**Tarea a realizar:**
Localice en los registros siguientes cada línea que contenga la cadena "pixels" y cópiela.

**Líneas de datos:**

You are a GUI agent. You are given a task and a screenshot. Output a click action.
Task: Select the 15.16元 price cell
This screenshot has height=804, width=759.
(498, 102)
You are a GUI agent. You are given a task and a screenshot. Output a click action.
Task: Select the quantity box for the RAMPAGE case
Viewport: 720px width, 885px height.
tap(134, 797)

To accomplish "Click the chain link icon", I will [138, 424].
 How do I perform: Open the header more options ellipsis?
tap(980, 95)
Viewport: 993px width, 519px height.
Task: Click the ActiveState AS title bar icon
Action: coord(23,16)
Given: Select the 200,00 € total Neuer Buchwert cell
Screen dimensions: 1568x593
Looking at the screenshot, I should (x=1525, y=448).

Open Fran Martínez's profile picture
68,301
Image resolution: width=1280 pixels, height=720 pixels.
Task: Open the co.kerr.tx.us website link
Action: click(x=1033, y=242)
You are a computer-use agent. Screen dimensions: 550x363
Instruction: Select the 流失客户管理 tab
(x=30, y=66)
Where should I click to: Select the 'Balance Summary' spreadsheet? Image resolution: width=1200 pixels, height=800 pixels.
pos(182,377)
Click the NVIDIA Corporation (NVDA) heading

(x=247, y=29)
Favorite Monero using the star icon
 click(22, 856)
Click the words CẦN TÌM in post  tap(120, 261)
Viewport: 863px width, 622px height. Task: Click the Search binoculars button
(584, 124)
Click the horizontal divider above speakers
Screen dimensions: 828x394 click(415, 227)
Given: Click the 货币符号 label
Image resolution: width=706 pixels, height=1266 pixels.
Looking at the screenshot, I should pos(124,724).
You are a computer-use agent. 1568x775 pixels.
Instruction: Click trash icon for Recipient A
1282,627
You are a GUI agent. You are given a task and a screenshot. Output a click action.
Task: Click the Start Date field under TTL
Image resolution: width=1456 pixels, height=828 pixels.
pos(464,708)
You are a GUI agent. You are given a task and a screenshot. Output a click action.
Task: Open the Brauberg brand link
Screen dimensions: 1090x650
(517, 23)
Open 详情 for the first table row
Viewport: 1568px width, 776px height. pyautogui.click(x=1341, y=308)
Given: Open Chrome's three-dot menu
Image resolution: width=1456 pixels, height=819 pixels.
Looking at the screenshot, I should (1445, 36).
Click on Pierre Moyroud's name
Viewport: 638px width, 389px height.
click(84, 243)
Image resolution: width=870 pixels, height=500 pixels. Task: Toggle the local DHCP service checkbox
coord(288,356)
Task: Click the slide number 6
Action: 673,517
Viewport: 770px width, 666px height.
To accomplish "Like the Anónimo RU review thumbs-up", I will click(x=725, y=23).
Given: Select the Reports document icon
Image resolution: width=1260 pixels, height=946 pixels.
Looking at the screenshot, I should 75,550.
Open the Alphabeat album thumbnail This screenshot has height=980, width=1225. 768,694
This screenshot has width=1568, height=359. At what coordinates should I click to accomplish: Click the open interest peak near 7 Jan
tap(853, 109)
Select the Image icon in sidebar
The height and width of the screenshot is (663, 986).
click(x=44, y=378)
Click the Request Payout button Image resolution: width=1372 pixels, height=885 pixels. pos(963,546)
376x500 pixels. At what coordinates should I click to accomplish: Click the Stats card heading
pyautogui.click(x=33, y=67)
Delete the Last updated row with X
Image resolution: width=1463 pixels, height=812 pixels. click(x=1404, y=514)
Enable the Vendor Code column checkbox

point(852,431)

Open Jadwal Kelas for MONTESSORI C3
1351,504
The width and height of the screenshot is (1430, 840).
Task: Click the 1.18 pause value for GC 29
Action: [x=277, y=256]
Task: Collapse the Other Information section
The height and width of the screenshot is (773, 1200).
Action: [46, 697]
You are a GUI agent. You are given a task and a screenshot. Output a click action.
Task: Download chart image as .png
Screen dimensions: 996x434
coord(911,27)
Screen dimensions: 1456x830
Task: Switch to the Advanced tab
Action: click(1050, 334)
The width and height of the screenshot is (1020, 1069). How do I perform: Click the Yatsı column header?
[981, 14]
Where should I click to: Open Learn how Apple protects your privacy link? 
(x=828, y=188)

**Resultado correcto:**
Image resolution: width=1280 pixels, height=720 pixels.
Where should I click to: Select the 'Balance Summary' spreadsheet? Image resolution: width=1200 pixels, height=800 pixels.
Image resolution: width=706 pixels, height=1266 pixels.
You are a computer-use agent. 1568x775 pixels.
Image resolution: width=1456 pixels, height=828 pixels.
Image resolution: width=1456 pixels, height=819 pixels.
Image resolution: width=870 pixels, height=500 pixels. Task: Toggle the local DHCP service checkbox
Image resolution: width=1260 pixels, height=946 pixels.
Click the Request Payout button Image resolution: width=1372 pixels, height=885 pixels. pos(963,546)
376x500 pixels. At what coordinates should I click to accomplish: Click the Stats card heading
Image resolution: width=1463 pixels, height=812 pixels. click(x=1404, y=514)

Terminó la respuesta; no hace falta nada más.